ALL-SEEING OLYMPIANS....Ezra Klein responds to David Brooks:Meanwhile, a question for Brooks. He asks, "Why do so many of the plans being offered rely upon a Magic Technocrat ? an all-knowing Car Czar who can reorganize Detroit, an all-seeing team of...
ALL-SEEING OLYMPIANS....Ezra Klein responds to David Brooks:
Meanwhile, a question for Brooks. He asks, "Why do so many of the plans being offered rely upon a Magic Technocrat an all-knowing Car Czar who can reorganize Detroit, an all-seeing team of Olympians who decide which medicines doctors will be allowed to prescribe?" Can he can anyone? name the sponsored piece of legislation, or even proposed piece of legislation, that would appoint "an all-seeing team of Olympians who decide which medicines doctors will be allowed to prescribe?"
Well, in fairness, here is Ezra himself glossing Tom Daschle's description of his proposed Federal Health Board:
Appoint a politically insulated board of doctors and academics and advocates and stakeholders and let them make decisions informed by expertise and experience, much of it private sector experience. It's an idea that substantially limits congressional authority over the health care system....What Daschle is offering is a decision-making body insulated from political pressures and profit considerations, imbued with the power and funding to gather real evidence, and run by trusted authorities, and thus able to lay claim to real legitimacy.

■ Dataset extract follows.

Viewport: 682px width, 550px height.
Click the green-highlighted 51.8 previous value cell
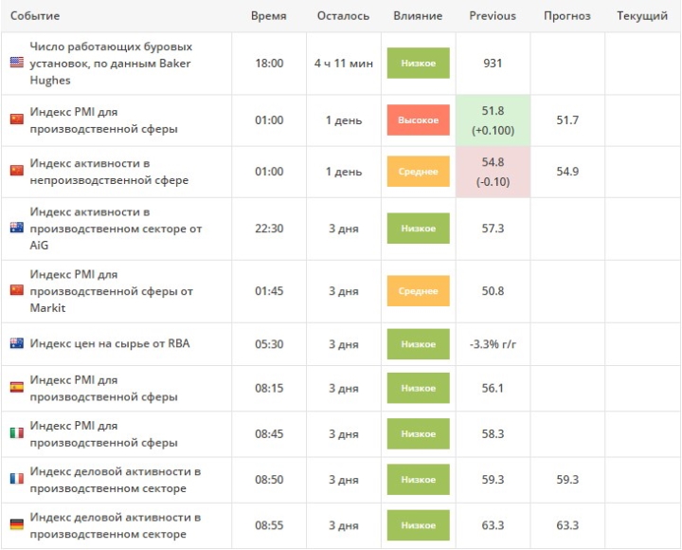pyautogui.click(x=493, y=120)
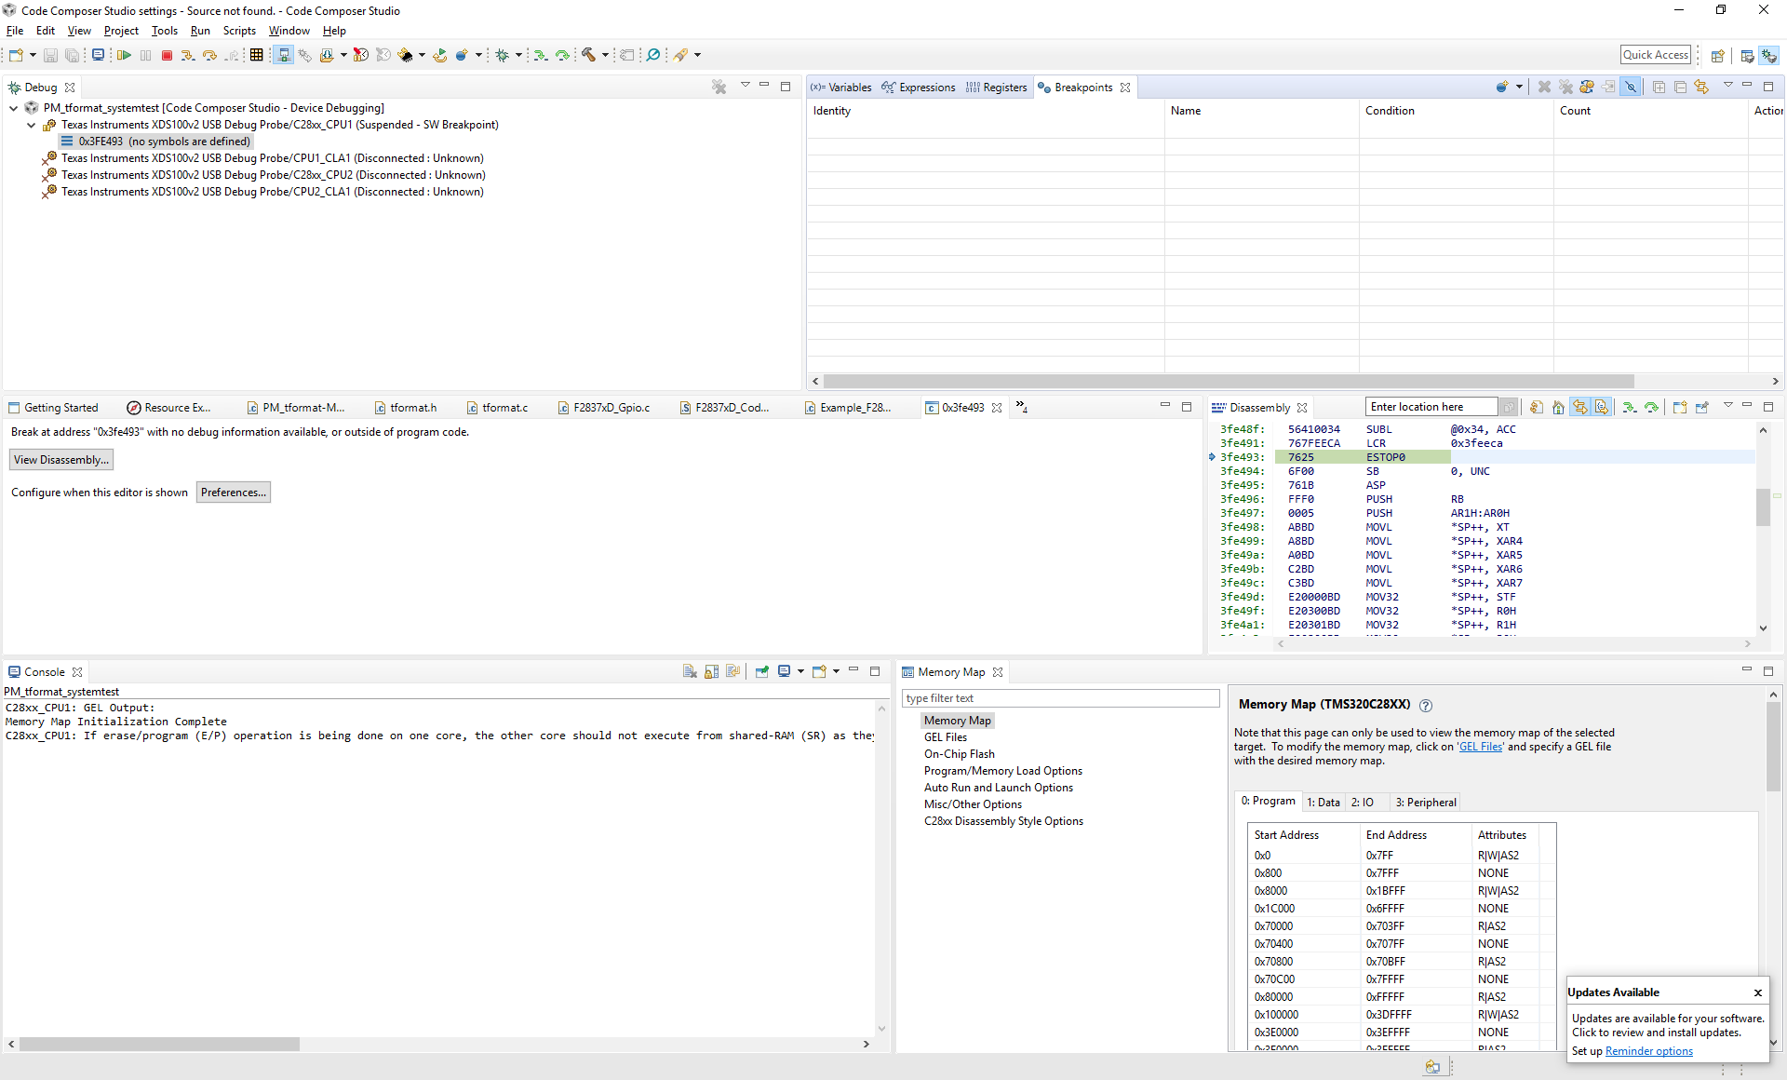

"All-seeing team of Olympians" is obviously hyperbole, but the fact is that many of us who support national healthcare do indeed support the idea of a technical body that would set standards for treatment, including the kinds of medicines that a national plan would pay for. I happen to think that's a reasonable alternative to the mess we have now, but it's hardly unfair for Brooks to disagree.

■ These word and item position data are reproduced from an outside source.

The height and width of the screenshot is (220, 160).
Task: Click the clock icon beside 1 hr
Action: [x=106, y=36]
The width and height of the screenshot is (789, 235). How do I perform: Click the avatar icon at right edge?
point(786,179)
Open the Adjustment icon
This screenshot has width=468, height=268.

(Technically, of course, doctors could still prescribe anything they wanted even if some governing body declined to put it on the federal government's formulary. But for most people covered by a national plan, medicine that's not on the formulary might as well not be available, so this is a fairly thin distinction. What Brooks really ought to be asking himself, though, is whether the all-seeing Olympians who currently work for insurance companies are preferable to all-seeing Olympians who work for the federal government. It's not really clear why they would be.)